Wenn diese Ringe an Ort und Stelle gebracht worden sind, so bewirkt man deren
inniges Anliegen an der inneren Wandung des Kessels mittelst der Expansionsschraube
v, Fig. 21, deren spizes
Ende in eine seichte, an dem anderen Ende des Ringes befindliche Scheide einpaßt; so
daß folglich der Druk dieses Ringes in dem Maaße staͤrker wird, als sich die
Schraube verlaͤngert.
Die Baͤnder d, e sind bloß den Hebeln
gegenuͤber gebogen, und an den zwischen diesen befindlichen Stellen
absichtlich gerade gelassen. Sie sind so leicht gearbeitet, als sich's mit dem
Zweke, zu dem sie bestimmt sind, vertragt. An den Biegungen sind sie dadurch
verstaͤrkt, daß man dem Metalle an diesen Stellen eine groͤßere Breite
ließ, und daß die in Fig. 18 und 17 bei r, r, r ersichtlichen Anhaͤngsel unter rechten
Winkeln aufgebogen sind.

.....

Zu lösende Aufgaben:
1. Schreiben Sie aus dem Auszug alles von „Die Baͤnder d, e“ bis hinunter zu „Winkeln aufgebogen sind.“ wortgetreu ab.
2. Womit wird laut dem Auszug das innige Anliegen der Ringe an der inneren Wandung des Kessels bewirkt?

Quelldaten:
.....

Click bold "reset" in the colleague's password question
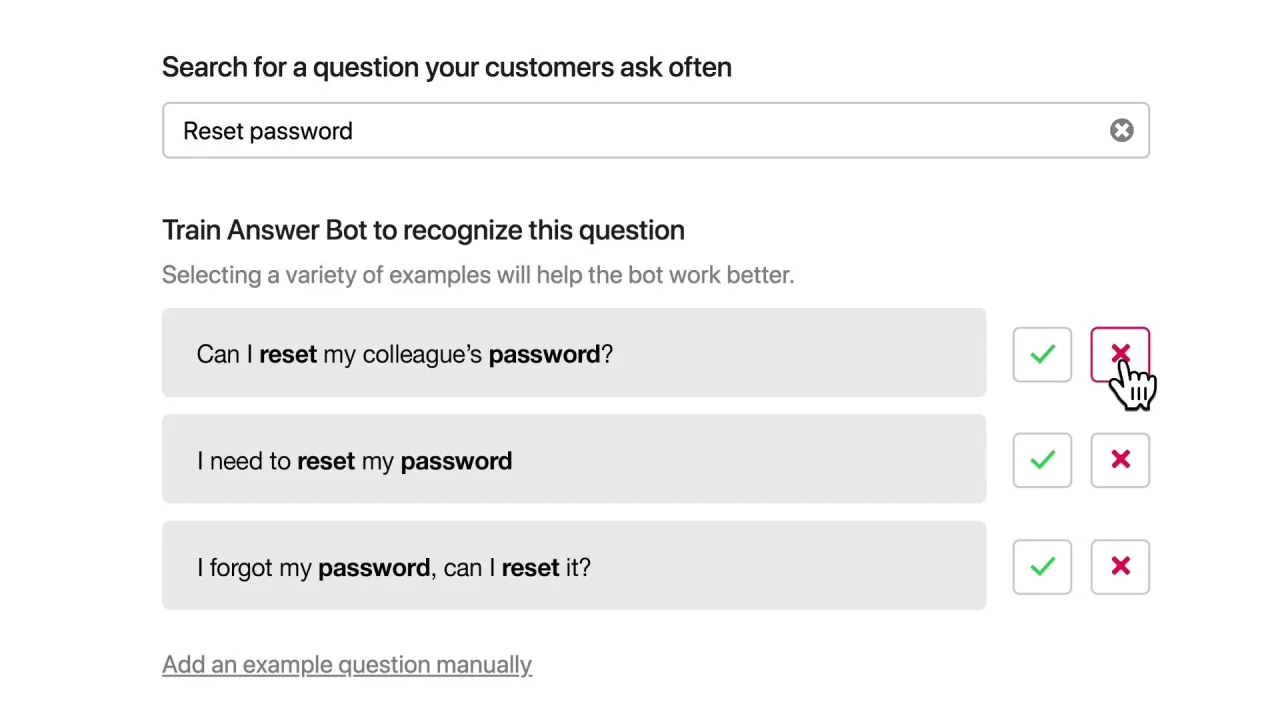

.....

Antworten je Aufgabe:
1.
Die Baͤnder d, e sind bloß den Hebeln
gegenuͤber gebogen, und an den zwischen diesen befindlichen Stellen
absichtlich gerade gelassen. Sie sind so leicht gearbeitet, als sich's mit dem
Zweke, zu dem sie bestimmt sind, vertragt. An den Biegungen sind sie dadurch
verstaͤrkt, daß man dem Metalle an diesen Stellen eine groͤßere Breite
ließ, und daß die in Fig. 18 und 17 bei r, r, r ersichtlichen Anhaͤngsel unter rechten
Winkeln aufgebogen sind.

2. Mittelst der Expansionsschraube v (Fig. 21).